>> Start

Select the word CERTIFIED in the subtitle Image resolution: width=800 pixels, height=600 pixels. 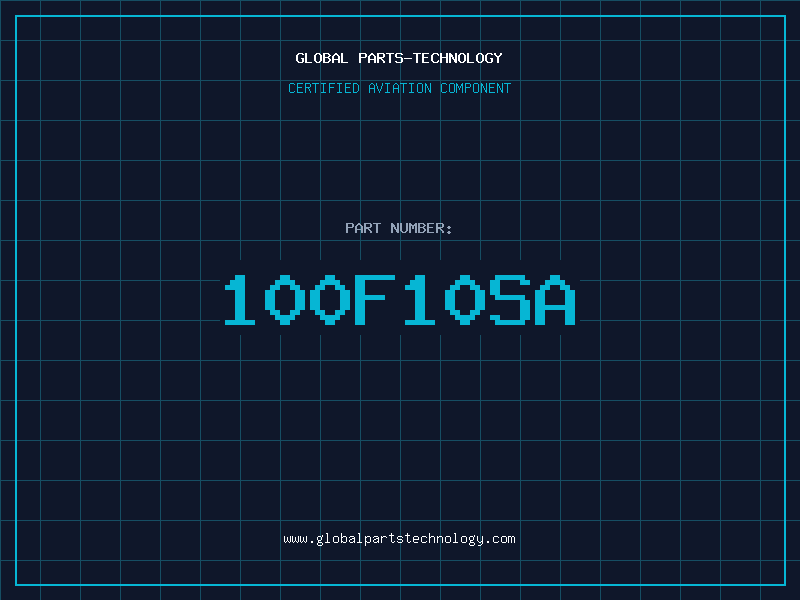(x=324, y=88)
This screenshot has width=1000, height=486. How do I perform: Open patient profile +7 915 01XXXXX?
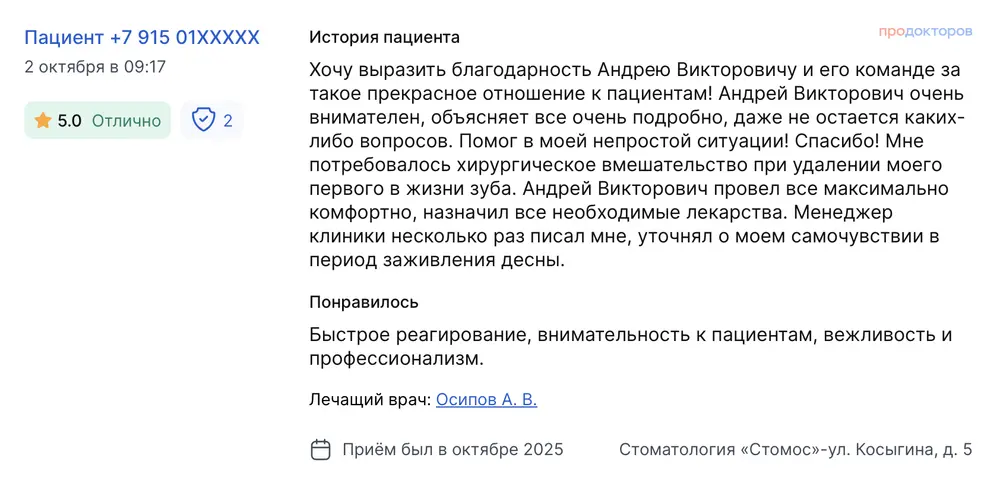(142, 38)
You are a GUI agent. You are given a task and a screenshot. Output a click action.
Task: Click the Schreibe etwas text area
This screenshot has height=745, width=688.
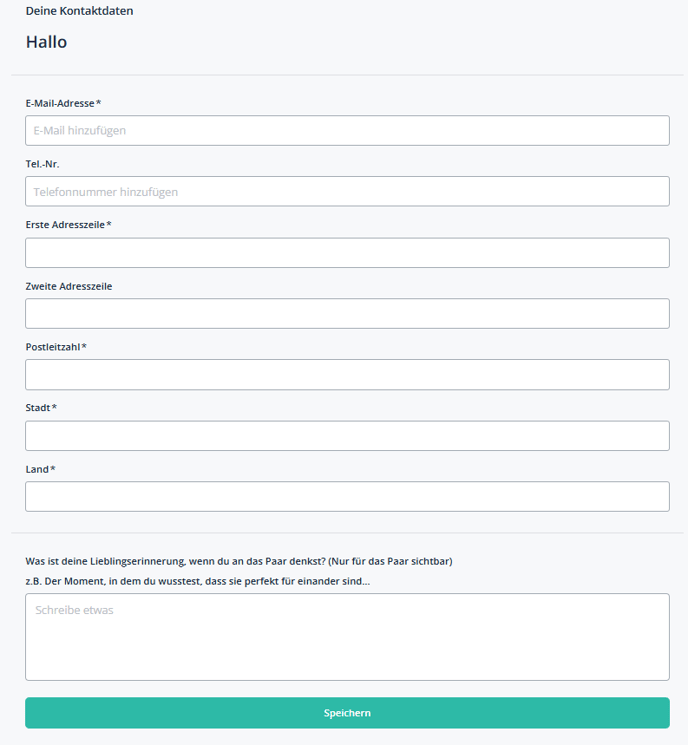pos(347,637)
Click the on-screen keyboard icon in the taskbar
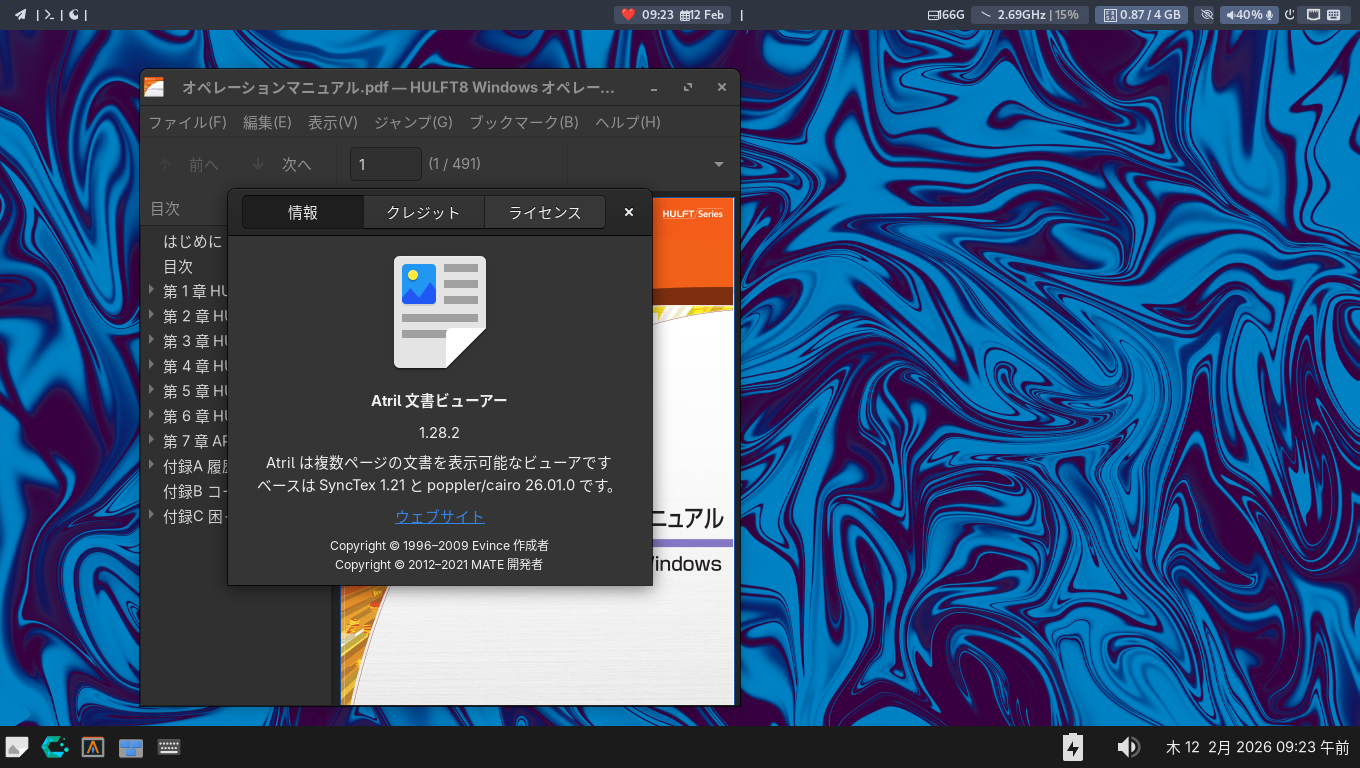This screenshot has width=1360, height=768. 168,747
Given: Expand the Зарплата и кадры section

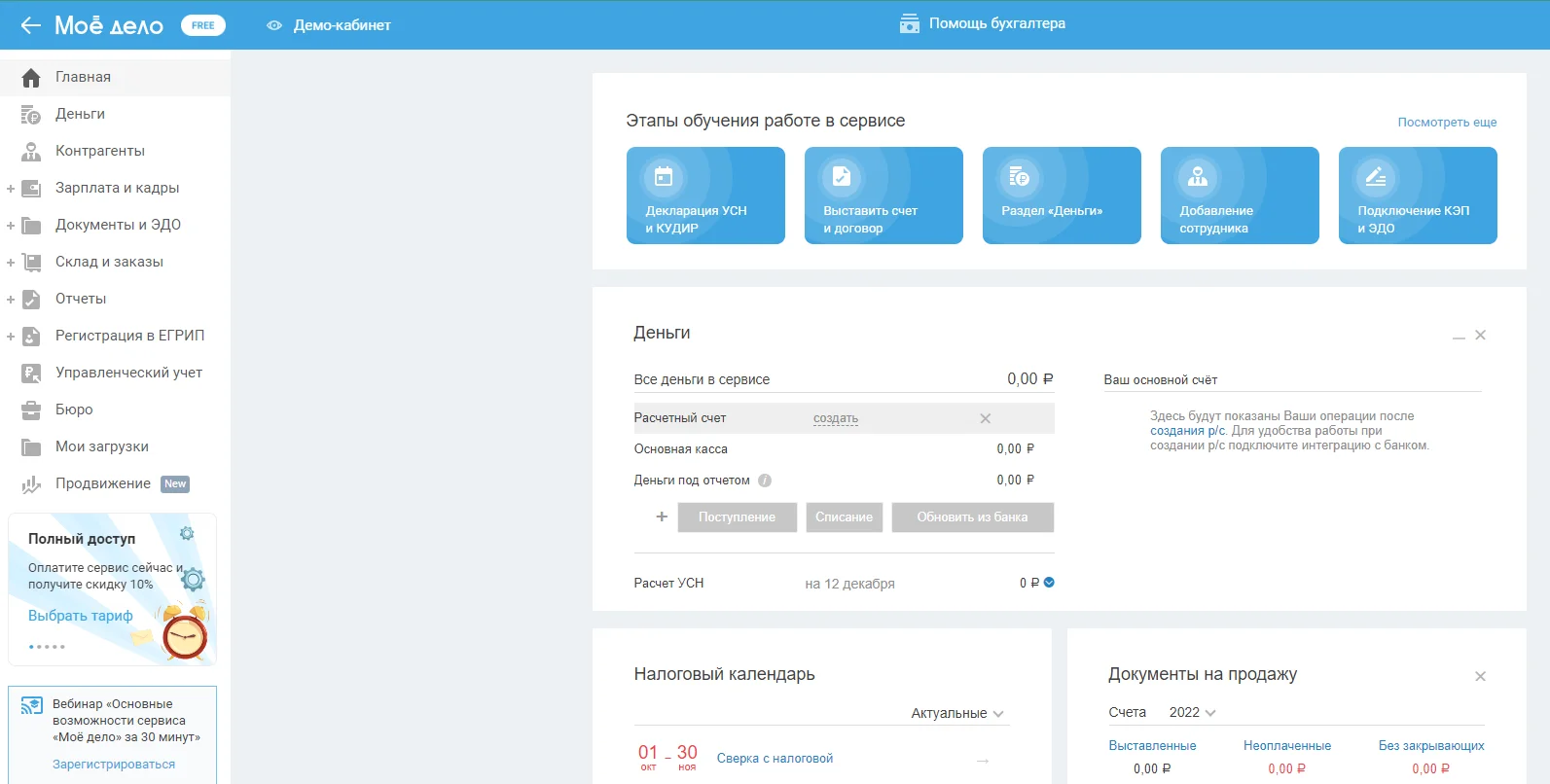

>> End

EXERCISE GOAL » Copy the data word for word, from the line containing "Click the on-screen" through the end of the data, with both ends included. Leave the pictures out of your copy.

THE REPLY »
Click the on-screen keyboard icon in the taskbar
This screenshot has width=1360, height=768. 168,747
Given: Expand the Зарплата и кадры section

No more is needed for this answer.